Récemment, un prospect a insisté pour se rencontrer en personne pour être plus en confiance. Il m' a exposé son idée, et je n'ai pas été capable de juger si elle était bonne ou non, parce que je n'exerce pas du tout dans son domaine d'activité. Si j'avais voulu lui voler son idée, non seulement, je ne saurais pas exactement à quels besoin doit répondre le projet final (je ne peux pas concevoir l'application), mais je n'aurais pas non plus accès à la clientèle.

Tout ça pour dire, qu'il faut relativiser. D'ailleurs, l'exécution compte souvent plus que l'idée en elle-même. Le plus difficile est de vendre le produit fini.
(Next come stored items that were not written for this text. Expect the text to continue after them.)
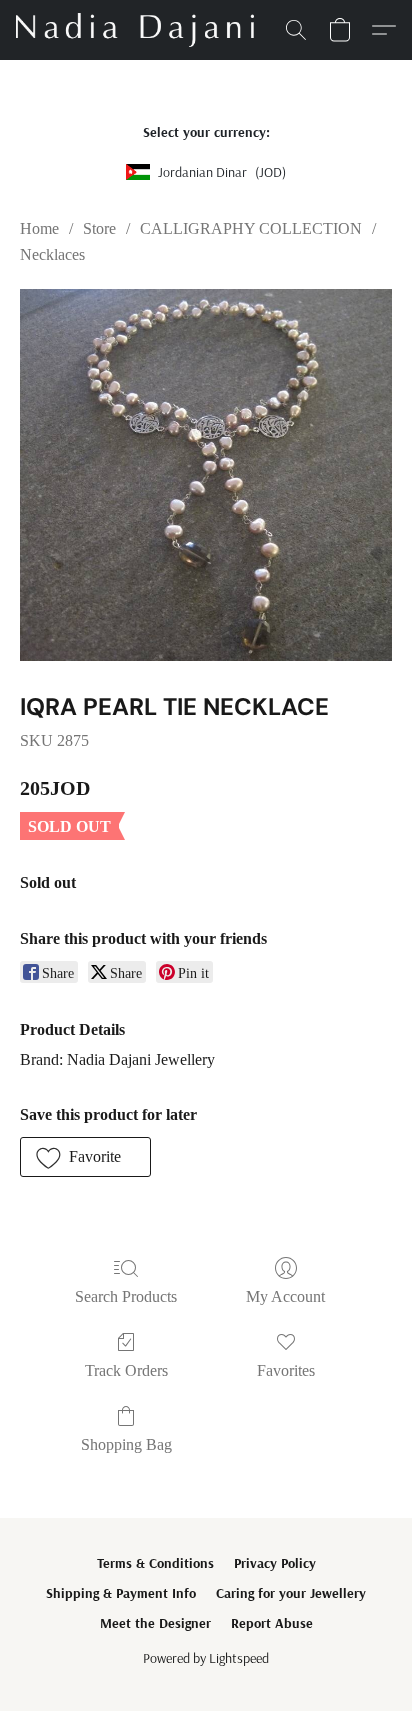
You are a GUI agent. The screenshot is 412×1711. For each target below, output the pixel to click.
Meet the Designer (155, 1623)
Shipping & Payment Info (121, 1593)
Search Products (126, 1296)
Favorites (286, 1370)
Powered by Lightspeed (206, 1658)
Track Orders (126, 1370)
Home (39, 228)
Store (99, 228)
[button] (141, 30)
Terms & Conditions (155, 1563)
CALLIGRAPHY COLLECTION (251, 228)
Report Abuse (272, 1623)
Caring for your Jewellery (291, 1593)
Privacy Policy (275, 1563)
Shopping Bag (126, 1444)
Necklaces (52, 254)
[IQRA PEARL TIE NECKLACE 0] (206, 475)
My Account (285, 1296)
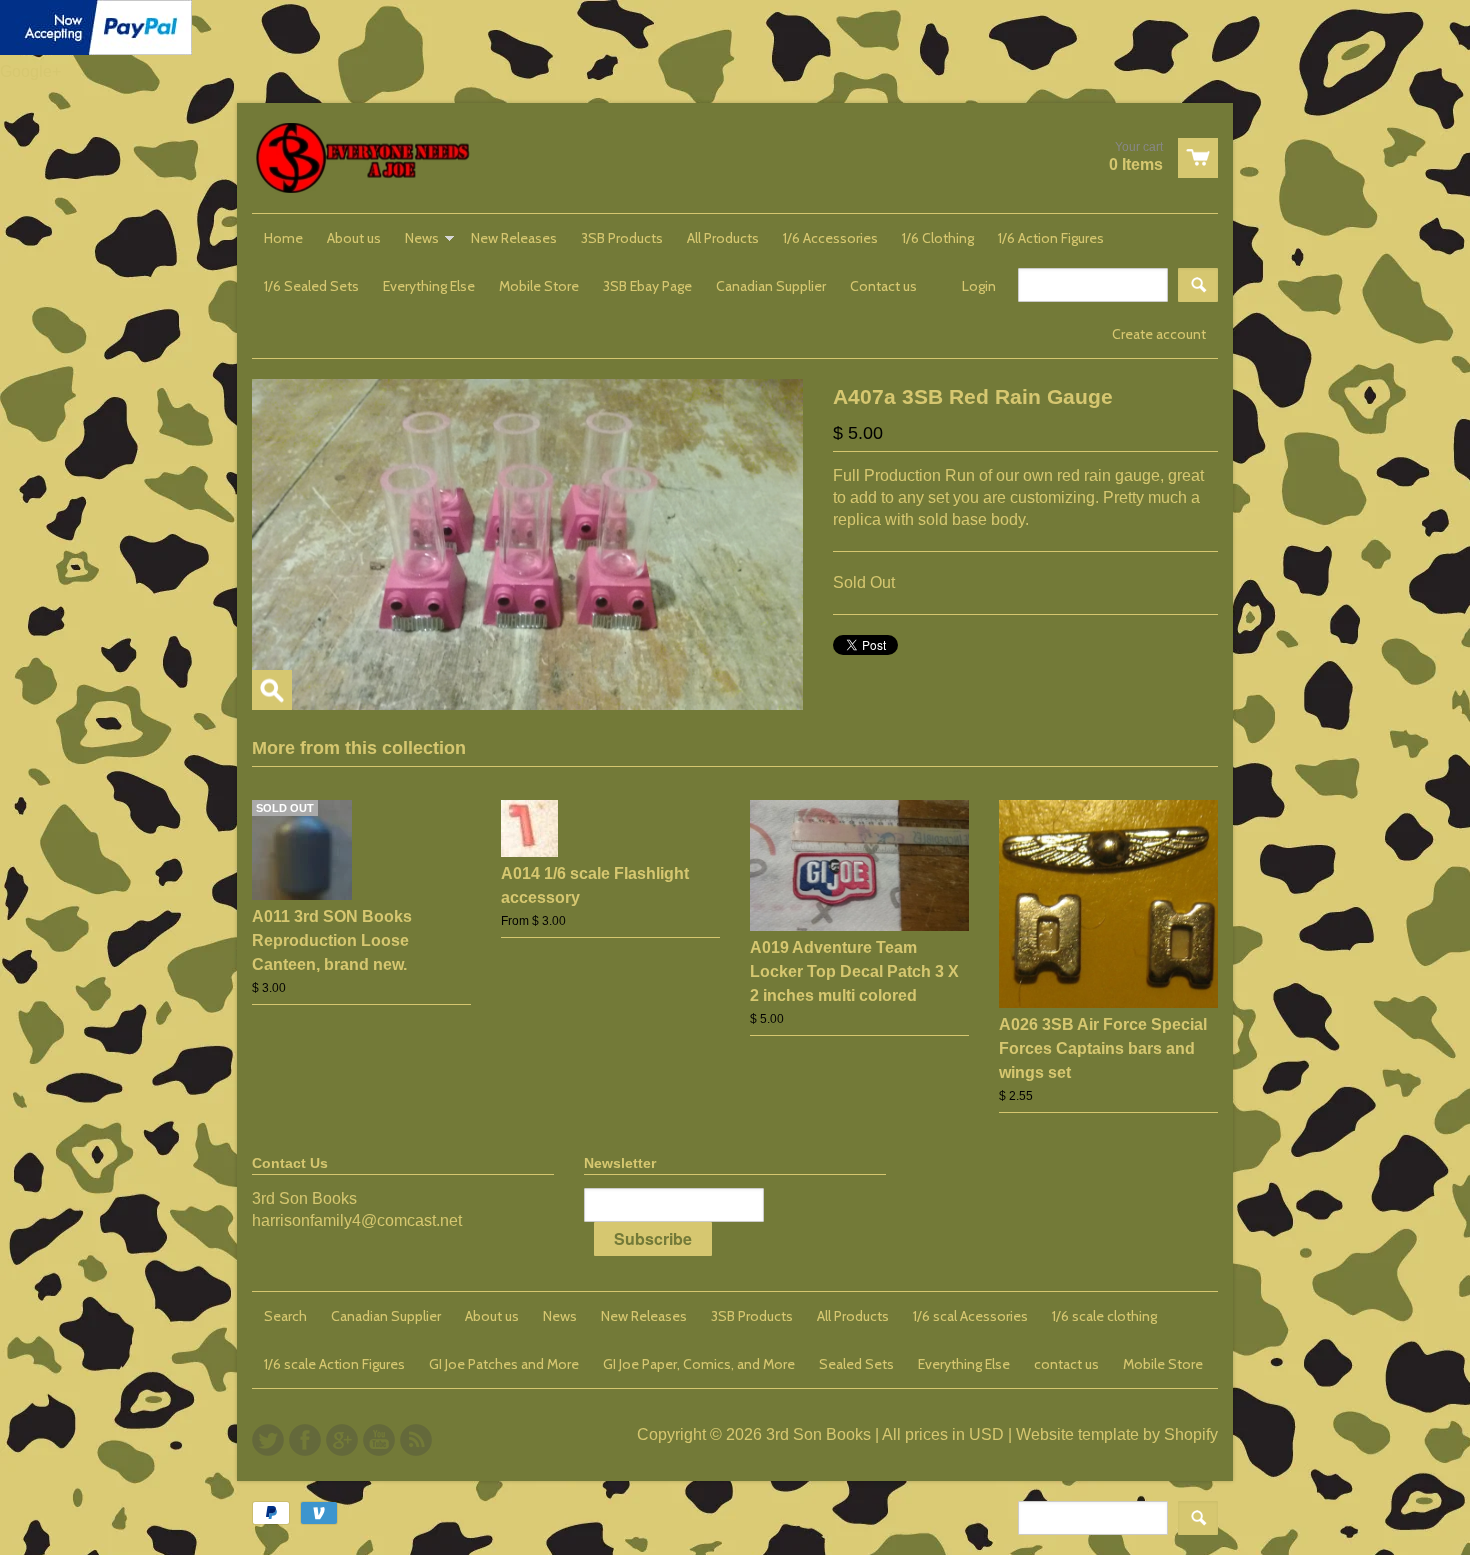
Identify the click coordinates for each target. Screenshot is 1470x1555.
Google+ (30, 71)
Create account (1159, 334)
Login (979, 286)
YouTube (379, 1440)
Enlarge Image (272, 690)
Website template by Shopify (1117, 1434)
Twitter (268, 1440)
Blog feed (416, 1440)
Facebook (305, 1440)
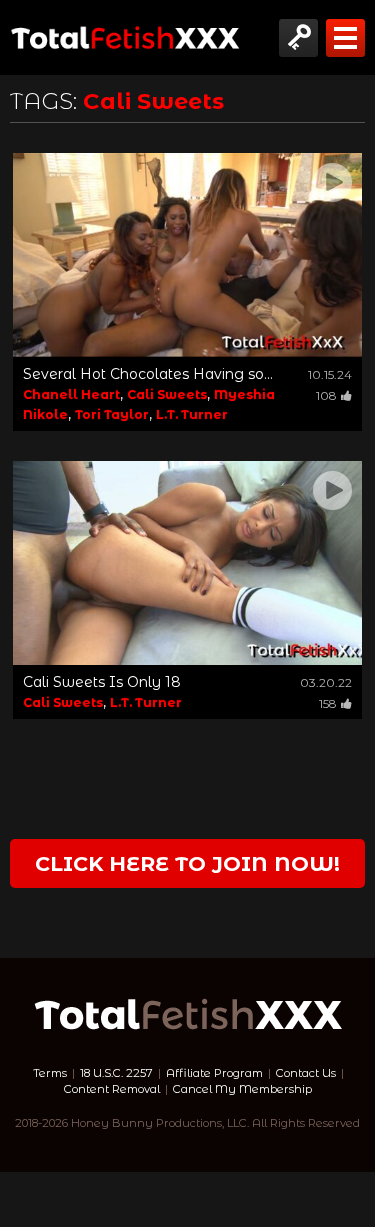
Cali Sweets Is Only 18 (102, 682)
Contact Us (306, 1073)
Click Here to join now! (187, 863)
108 (326, 395)
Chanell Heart (71, 394)
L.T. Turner (192, 414)
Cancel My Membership (242, 1089)
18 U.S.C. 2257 (116, 1073)
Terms (50, 1073)
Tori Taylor (112, 414)
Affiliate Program (214, 1073)
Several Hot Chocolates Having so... (148, 374)
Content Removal (112, 1089)
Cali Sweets (167, 394)
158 (328, 703)
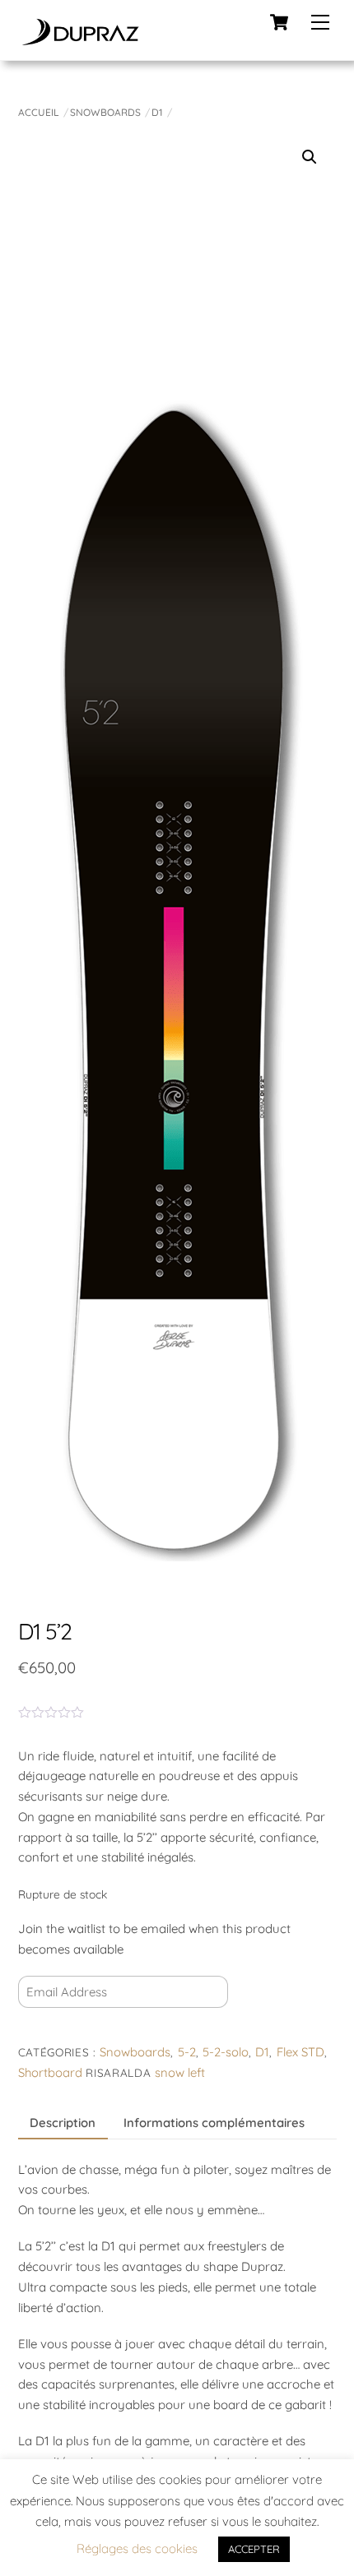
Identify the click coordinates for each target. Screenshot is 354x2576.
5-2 (187, 2052)
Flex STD (300, 2052)
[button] (309, 157)
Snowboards (105, 112)
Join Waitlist (68, 2029)
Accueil (38, 112)
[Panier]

P.S.: Je ne sais pas quel mode de vente vous envisagez, mais vendre sur l'AppStore est très rarement rentable.


----------



## hortensia77 (28 Mars 2011)

bonjour,

je recherche un modèle de clause de confidentialité entre un développeur et l'initiateur d'un projet d'application i phone.

merci de votre aide


----------